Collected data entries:
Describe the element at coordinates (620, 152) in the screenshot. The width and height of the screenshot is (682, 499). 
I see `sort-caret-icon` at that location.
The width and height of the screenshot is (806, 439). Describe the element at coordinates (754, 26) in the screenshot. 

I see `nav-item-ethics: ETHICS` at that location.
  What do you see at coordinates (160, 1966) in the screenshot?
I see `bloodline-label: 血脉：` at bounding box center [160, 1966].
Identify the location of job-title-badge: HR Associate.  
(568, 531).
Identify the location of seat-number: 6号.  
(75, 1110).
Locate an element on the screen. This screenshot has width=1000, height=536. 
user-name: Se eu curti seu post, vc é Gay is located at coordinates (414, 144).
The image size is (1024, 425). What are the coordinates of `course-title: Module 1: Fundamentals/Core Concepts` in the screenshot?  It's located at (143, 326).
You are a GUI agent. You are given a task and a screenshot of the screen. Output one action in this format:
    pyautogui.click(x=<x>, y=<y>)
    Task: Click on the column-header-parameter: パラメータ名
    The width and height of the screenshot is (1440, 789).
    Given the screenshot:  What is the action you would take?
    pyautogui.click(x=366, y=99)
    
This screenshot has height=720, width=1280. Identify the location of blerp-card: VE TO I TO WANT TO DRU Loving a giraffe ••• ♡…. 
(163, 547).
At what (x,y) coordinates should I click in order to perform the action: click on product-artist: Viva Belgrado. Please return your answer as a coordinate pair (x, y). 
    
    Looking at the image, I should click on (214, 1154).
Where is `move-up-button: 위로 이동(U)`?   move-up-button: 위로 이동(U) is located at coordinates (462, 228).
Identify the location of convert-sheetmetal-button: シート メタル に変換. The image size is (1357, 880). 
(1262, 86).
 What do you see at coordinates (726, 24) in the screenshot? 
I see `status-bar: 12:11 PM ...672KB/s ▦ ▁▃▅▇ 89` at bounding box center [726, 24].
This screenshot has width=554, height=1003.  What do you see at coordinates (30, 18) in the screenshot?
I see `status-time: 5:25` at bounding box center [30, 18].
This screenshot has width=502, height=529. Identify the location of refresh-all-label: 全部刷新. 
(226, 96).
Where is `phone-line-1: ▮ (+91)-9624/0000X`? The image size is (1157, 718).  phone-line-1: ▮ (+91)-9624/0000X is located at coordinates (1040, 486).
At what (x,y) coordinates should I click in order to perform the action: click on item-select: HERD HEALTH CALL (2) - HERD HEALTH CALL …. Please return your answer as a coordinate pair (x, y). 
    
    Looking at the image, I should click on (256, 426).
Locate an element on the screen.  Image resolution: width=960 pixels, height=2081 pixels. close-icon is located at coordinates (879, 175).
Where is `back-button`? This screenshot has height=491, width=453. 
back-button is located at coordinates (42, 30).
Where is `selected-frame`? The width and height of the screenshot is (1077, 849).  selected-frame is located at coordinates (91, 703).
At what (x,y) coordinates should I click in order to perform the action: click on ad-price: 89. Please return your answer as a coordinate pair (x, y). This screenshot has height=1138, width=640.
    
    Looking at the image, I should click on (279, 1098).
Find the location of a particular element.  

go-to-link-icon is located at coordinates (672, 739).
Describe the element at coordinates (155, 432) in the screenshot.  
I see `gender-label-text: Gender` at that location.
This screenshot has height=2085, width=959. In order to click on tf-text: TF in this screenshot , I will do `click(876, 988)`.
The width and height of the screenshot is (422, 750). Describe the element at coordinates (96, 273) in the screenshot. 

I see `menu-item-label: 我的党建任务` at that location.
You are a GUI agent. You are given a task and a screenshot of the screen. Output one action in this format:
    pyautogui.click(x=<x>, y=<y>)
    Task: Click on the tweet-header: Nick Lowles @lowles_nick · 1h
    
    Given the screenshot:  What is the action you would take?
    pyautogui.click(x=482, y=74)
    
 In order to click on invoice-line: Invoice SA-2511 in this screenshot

THE PROBLEM:
Please transcribe, character for character, the lines from the one containing "coordinates (1040, 486)." through the one containing "back-button is located", including both of those lines.

OUTPUT FOR THIS EXERCISE:
Where is `phone-line-1: ▮ (+91)-9624/0000X`? The image size is (1157, 718).  phone-line-1: ▮ (+91)-9624/0000X is located at coordinates (1040, 486).
At what (x,y) coordinates should I click in order to perform the action: click on item-select: HERD HEALTH CALL (2) - HERD HEALTH CALL …. Please return your answer as a coordinate pair (x, y). 
    
    Looking at the image, I should click on (256, 426).
Locate an element on the screen.  Image resolution: width=960 pixels, height=2081 pixels. close-icon is located at coordinates (879, 175).
Where is `back-button`? This screenshot has height=491, width=453. 
back-button is located at coordinates (42, 30).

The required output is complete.